Quella data segna dunque l’inizio di una nuova epoca, che le Camere di Commercio italiane seppero cogliere, mettendo subito in rete i propri archivi, grazie ad una sfida visionaria che il sistema camerale italiano, dieci anni prima, aveva già raccolto, con l’idea rivoluzionaria che condividere aiutasse a crescere.

Da quella scommessa ha preso il via un percorso di innovazione lungo il quale le Camere di Commercio hanno via via imboccato l’autostrada di internet e poi ancora tante altre svolte tecnologiche avveniristiche: la firma digitale, la posta elettronica certificata, il protocollo informatico e la conservazione digitale dei documenti.

Al centro di tutto questo c’è una delle più grandi e innovative banche dati di cui oggi dispone il paese: il Registro delle imprese. Come per i cittadini esiste l’anagrafe, così per le imprese tutti i fatti importanti della propria vita vengono iscritti e sono consultabili da tutti attraverso il registro delle imprese.

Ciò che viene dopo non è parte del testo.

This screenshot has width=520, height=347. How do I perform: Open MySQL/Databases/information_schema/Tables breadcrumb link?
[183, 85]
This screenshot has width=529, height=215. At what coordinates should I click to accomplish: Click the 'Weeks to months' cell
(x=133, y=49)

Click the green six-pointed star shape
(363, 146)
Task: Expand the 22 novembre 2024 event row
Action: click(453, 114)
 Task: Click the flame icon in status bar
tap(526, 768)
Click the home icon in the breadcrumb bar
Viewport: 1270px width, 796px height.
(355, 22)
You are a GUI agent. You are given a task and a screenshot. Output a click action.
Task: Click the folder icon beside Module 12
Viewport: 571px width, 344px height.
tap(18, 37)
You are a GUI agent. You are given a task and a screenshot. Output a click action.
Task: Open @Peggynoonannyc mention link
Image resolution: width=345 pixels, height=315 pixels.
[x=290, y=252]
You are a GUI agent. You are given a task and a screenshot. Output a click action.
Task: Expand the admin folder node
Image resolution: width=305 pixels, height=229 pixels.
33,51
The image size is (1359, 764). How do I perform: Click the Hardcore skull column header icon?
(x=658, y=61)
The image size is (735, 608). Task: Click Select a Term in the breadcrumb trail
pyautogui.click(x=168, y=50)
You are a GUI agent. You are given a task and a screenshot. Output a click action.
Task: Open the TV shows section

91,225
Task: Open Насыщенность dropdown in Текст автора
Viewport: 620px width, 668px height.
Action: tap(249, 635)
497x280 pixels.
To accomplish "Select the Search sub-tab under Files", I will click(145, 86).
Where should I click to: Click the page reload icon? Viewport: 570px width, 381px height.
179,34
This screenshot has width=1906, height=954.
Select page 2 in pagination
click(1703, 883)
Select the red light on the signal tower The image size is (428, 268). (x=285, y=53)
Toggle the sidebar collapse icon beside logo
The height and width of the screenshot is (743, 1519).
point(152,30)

Dopo la registrazione dei partecipanti ed il saluto del Presidente della Camera di Commercio Gino Sabatini, l’Internet Day ad Ascoli Piceno è iniziato con l’intervento del consulente camerale di Infocamere, Roberto Giacon che ha illustrato “i servizi telematici delle Camere di Commercio per le imprese”. Di seguito Federica Giusti e Luca Bartolini, digitalizzatori del progetto “Made in Italy: eccellenze in digitale”, realizzato in collaborazione con Unioncamere e Google, hanno parlato della loro esperienza nel “digitalizzare le PMI del Piceno”. Giovanni Re, della Digital Champion, intervenuto in streaming, si è soffermato sulle “Community virtuali per persone reali”. Numerose, poi, le testimonianze aziendali a supporto dell’importanza di governare e gestire una presenza digitale sempre più importante per il futuro delle piccole e medie imprese.

“Il giorno in cui l’Italia si è connessa per la prima volta ad Internetha dichiarato il Presidente della Camera di Commercio Gino Sabatini – è passato quasi inosservato, forse perché tutti noi eravamo con il fiato sospeso per la tragedia di Chernobyl verificatasi solo quattro giorni prima, forse perché nessuno pensava al suo sviluppo. Nessuno, tranne il sistema camerale che aveva pensato all’informatizzazione dei suoi dati già da tempo: questo dimostra come le Camere di Commercio abbiano capito prima quanto potesse essere importante questo strumento per le piccole e medie aziende. Noi, ad Ascoli, continuiamo da anni ad organizzare corsi di formazione sul web, sui social, sul marketing on line ed abbiamo iniziato con entusiasmo da anni la collaborazione con Unioncamere e Google per il progetto “Made in Italy: eccellenze in digitale”. Internet non è una via facile da percorrere, sono necessarie competenze e abilità professionali nuove: ma per processi come l’internazionalizzazione, è una via che non si può fare a meno di percorrere”.